Data Security and Privacy Statement

This statement relates to Risk Register for Jira Server and its Cloud-based variant, Risk Register for Jira Cloud. It does not cover this website, nor the ProjectBalm Support website.

What data do we store?

Risk Register for Jira Server does not exfiltrate any of your data from the machine that hosts Jira Server. All data are stored in the database management system that you have configured Jira Server to use.

Risk Register for Jira Cloud stores the following information on its own server:

  • Non-personal data identifying your Jira Cloud instance; and
  • Records of the risk registers that you create, including the names that you give to the risk registers, and the keys of projects associated with them; and 
  • The preferences and settings that you choose.

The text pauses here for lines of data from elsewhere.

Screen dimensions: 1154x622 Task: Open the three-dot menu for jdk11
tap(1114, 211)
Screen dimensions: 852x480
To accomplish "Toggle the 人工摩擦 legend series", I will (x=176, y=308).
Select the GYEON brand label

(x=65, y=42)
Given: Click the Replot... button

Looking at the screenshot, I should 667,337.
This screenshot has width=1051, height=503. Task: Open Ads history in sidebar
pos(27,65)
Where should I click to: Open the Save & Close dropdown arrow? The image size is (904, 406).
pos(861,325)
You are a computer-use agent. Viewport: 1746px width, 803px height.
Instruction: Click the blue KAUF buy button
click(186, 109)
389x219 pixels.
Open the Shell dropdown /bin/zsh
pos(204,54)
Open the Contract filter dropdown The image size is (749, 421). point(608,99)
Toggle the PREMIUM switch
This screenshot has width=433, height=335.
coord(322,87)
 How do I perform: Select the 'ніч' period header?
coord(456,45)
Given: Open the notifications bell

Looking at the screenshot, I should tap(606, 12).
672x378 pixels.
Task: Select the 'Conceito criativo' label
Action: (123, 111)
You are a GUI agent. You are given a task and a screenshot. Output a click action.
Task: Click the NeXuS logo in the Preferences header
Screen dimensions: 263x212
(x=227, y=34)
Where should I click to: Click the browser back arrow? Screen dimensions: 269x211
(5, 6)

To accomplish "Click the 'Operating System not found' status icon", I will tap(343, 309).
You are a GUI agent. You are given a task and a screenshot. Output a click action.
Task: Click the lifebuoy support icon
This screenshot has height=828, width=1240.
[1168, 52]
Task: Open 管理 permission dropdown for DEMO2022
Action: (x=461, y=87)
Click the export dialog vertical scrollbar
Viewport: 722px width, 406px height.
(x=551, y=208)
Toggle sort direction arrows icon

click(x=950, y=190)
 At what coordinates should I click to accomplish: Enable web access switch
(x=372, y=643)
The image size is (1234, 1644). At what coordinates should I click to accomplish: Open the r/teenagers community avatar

ProjectBalm does not store the keys, names, or any other details of the risks you record in Risk Register, nor do we store your risk assessments (impact and probability indications). All such data remain in your Jira Cloud instance.

For troubleshooting purposes, Risk Register for Jira Cloud stores technical logs for a period of up to 30 days.

Where is the data stored?

The data that ProjectBalm does store on your behalf resides on a secure server in Los Angeles, USA. ProjectBalm's database is not exposed to the Internet directly, residing in an network-isolated environment to which only the Risk Register application and its administrators have access.

People and access

Only authorized ProjectBalm staff have access to the logs and database-stored data.


ProjectBalm regularly backs up the data stored by Risk Register for Jira Cloud. The security protections around those backups are at least as comprehensive as the protections around the live database.


ProjectBalm understands the importance of ensuring the privacy of your personally identifiable information. We store data in our database only as a direct consequence of the operation of the Risk Register for Jira Cloud add-on, and only for that purpose. We will not sell or release those data to anyone, except that, if compelled disclose them by law, we will comply with such orders.